Industry 4.0 manufacturing offers many efficiency benefits and growth opportunities for operations. However, with smart factories and machines that are connected to each other and the enterprise, isolating facilities to minimize the threat of cybersecurity breaches is not an option.
This is the number one challenge of cybersecurity—balancing the competitive pressures driving the industry towards more connectivity and reducing the risks that exposing your business can pose. But during a presentation at PACK EXPO in Chicago, IL last month, Anthony Baker, cybersecurity portfolio manager for Rockwell Automation, talked about how manufacturing operations should be including cybersecurity as part of the conversation and execution of business strategies.
Part of the cybersecurity approach manufacturers should be taking is a holistic one, not just putting up a firewall or some other piece of technology, Baker said.
“A lot of consideration has to go into building a program that understands the various ways cyber threats impact us,” he said. “It’s not just a firewall breach. It’s not just malware. There are many potential implications that cybersecurity brings to manufacturing operations.”
Many manufacturers put all the cybersecurity responsibilities on the IT department. The problem with this approach, according to Baker, is many of the risks posed to a facility come from insiders accidentally compromising a system, such as opening a phishing e-mail.
“Organizations are realizing humans are the weakest link,” Baker said. “They make bad decisions, but they’re not always malicious in intent. Even vendors and suppliers, they may not be knowingly trying to infect you, but they bring their laptops and USB drives on your facility. And those devices are only as clean as the last system they touched, probably the WiFi from the hotel or coffee shop that they just used.”
The evolving cybersecurity risks
The cybersecurity threat landscape has evolved in the last decade. The purpose of the attacks have moved from targeting personal identification information, such as credit cards and Social Security numbers, to more ideological malware campaigns driven by nation states, such as Korea’s attack on Sony Pictures because of the studio’s film The Interview.
Now, the more contemporary ransomware attacks, such as WannaCry, target global manufacturers, some of which have still yet to recover after the attacks from more than a year ago.
“A shipping container company that was impacted lost more than $300 million, which is basically one quarter’s worth of revenue,” said Baker. “You started to see significant financial impact immediately due to WannaCry. And the worst part about the ransomware is we see companies continue to be affected well after it’s been known and patched. So, it appears to be negligence impacting these companies.”

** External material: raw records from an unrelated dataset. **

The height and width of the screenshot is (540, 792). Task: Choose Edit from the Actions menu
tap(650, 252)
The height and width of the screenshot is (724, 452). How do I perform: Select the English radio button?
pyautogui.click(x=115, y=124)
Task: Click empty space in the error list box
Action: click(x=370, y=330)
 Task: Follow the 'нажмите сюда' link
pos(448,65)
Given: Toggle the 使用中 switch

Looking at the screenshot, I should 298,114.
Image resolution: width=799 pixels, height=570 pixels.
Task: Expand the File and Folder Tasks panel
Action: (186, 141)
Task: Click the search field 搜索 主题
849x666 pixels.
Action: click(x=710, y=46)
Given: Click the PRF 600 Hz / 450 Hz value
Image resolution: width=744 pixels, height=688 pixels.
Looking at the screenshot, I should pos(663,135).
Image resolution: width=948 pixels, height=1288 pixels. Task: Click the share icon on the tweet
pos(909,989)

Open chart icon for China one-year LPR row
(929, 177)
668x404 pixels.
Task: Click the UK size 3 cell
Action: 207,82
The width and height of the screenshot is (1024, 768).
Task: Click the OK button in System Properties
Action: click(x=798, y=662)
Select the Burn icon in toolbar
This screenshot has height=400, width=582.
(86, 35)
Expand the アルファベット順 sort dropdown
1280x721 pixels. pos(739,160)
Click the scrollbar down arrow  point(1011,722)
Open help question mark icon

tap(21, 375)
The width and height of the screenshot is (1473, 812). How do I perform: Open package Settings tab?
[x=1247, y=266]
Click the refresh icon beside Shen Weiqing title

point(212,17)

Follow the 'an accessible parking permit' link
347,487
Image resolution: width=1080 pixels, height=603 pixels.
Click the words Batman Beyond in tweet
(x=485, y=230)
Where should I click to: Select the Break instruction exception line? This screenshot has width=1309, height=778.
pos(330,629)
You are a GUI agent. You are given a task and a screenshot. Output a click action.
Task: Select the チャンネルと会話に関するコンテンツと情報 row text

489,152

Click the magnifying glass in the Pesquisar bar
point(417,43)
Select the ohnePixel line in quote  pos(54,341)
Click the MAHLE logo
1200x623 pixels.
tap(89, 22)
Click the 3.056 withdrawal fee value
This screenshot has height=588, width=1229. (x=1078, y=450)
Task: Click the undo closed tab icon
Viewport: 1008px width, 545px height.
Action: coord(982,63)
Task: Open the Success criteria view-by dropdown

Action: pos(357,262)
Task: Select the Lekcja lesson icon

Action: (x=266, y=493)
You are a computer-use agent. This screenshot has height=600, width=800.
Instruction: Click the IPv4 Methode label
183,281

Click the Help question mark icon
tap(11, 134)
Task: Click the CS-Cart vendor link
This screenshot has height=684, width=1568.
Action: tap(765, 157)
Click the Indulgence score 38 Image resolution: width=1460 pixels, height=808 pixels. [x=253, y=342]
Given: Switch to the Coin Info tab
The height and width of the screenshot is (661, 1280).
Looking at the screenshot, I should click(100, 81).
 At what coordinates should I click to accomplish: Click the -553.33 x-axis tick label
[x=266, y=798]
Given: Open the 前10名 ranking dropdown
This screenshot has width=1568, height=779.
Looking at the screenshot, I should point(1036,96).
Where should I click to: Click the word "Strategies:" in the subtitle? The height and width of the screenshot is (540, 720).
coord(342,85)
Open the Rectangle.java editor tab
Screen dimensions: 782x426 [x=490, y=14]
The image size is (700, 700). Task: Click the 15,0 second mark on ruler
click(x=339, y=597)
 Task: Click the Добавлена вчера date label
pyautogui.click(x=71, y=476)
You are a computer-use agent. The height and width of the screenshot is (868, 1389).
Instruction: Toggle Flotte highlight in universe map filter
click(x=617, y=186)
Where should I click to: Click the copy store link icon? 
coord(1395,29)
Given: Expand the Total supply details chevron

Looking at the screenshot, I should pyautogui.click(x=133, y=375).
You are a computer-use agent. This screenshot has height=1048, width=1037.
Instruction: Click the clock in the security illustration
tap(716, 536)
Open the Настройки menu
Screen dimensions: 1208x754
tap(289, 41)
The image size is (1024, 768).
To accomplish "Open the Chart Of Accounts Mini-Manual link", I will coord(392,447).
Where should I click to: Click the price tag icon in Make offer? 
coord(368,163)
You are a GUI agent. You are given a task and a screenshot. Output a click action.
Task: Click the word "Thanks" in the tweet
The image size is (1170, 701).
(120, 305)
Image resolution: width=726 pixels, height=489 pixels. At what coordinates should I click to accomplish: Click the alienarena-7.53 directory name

Many manufacturing plants are vulnerable because they might use legacy systems and aren’t just able to rip and replace with systems that are brand new and more secure. Operations might have insecure protocols that lack proper IT support. Plus, because the industry has a broad range of suppliers, finding a singular solution to cybersecurity risks is not realistic.
“We have to expand how we view security and realize that it’s got to be more than one person,” said Baker. “It has to be pervasive. It has to be part of organizational culture to bring this to reality.”
Baker suggested companies have a cybersecurity attack plan that entails what to do before, during and after an attack. Part of this plan should be to have employees going through email training, having strict USB use policies, setting up a firewall, keeping a detailed inventory of critical assets and creating a response plan if something happens.